Уничтожив орудия и расколотив ломами прицелы, мы подожгли автотехнику и ушли в лес. От идеи воспользоваться грузовиком или одним из транспортеров отказались сразу: ехать по дороге слишком опасно, а по лесу – практически невозможно, да и следы останутся. Подрывом пушек руководил старшина, поскольку моя фантазия дальше гранаты в ствол не распространялась, да и задача оказалась довольно сложной. Зарядив гаубицы, Феклистов, недовольно бурча себе под нос «такое добро пропадает», запихнул в каждый ствол по булыжнику. Снаряды нашлись в грузовике, видимо, батарея собиралась продолжать огонь с другой позиции, вот и возила боекомплект за собой. К спусковым шнурам старшина привязал найденную в тягаче веревку метров двадцати длиной. Укрывшись в неглубоком лежачем окопчике, отрытом красноармейцами, пока он возился с пушками, артиллерист знаками показал, чтобы мы отошли подальше и залегли, и дернул канат. Бабахнуло, однако, куда слабее, нежели я ожидал – основная часть энергии взрывов ушла на деформацию и разрушение стволов.

Не поленившись, сбегал поглядеть на результат. Да уж, красиво… Как написали – ну, или напишут в самом скором времени – защитники Одессы на стволе захваченной румынской пушки: «Она стреляла по Одессе. Больше стрелять не будет!» Впрочем, эти гаубицы больше вообще никогда и никуда стрелять не будут: у одной ствол разорвало напрочь, у двух других – перекосило, сорвав с лафета, и раздуло, изуродовав сквозными трещинами. Все, отстрелялись, добро пожаловать на переплавку…


Интерлюдия


Хутор Залесье, Витебская обл., 10 июля 1941 года. Штаб 7-й танковой дивизии 39-го моторизованного корпуса


Каждый из выпущенных гаубицами снарядов, с учетом расстояния между безымянной лесной поляной и целью, провел в полете около пятнадцати с половиной секунд. Много это или мало? Вероятно, смотря с чьей стороны смотреть.
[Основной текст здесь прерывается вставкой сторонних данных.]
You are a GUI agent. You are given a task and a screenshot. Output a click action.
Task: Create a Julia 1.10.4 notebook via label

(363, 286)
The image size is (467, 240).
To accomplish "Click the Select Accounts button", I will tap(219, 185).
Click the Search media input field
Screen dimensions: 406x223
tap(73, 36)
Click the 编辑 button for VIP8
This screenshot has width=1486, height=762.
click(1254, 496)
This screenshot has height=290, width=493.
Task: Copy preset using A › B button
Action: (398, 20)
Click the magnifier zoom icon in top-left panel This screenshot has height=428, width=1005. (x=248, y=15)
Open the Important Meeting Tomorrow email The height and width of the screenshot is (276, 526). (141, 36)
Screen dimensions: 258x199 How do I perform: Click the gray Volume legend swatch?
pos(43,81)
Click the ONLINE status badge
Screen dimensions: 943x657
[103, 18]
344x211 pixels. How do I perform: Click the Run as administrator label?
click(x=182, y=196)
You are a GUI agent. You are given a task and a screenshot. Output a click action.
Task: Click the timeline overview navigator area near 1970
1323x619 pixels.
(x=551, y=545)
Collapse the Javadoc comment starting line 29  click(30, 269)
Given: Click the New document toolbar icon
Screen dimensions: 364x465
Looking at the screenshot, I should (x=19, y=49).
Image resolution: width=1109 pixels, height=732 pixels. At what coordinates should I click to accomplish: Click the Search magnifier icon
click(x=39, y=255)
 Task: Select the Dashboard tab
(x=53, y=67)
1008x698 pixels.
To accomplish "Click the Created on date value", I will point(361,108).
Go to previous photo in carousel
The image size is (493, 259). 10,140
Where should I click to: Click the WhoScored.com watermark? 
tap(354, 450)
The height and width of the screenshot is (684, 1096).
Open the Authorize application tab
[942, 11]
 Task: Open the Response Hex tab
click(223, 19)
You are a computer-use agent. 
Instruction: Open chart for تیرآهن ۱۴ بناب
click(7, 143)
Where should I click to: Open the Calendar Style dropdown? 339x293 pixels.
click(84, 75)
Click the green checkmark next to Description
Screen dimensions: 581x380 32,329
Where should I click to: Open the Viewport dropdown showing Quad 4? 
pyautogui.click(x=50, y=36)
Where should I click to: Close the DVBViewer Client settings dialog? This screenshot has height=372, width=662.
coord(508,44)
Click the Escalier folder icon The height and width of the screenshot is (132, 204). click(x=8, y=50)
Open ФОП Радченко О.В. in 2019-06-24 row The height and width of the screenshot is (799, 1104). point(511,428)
Для стапятидесятимиллиметровой осколочно-фугасной гранаты – скорее, много. Ибо и вся жизнь артиллерийского снаряда бесконечно коротка: стремительный старт в облаке рвущихся из ствола пороховых газов, недолгий полет вверх, выход в верхнюю точку баллистической кривой и короткое падение к цели. И эффектная мгновенная смерть, когда рвущаяся наружу тротиловая мощь превращает чугунное тело в сотни иззубренных осколков, в последней своей ярости способных только лишь убивать и калечить, прошивая насквозь хрупкую человеческую плоть, отрывая конечности, разрывая тела в окровавленные клочья.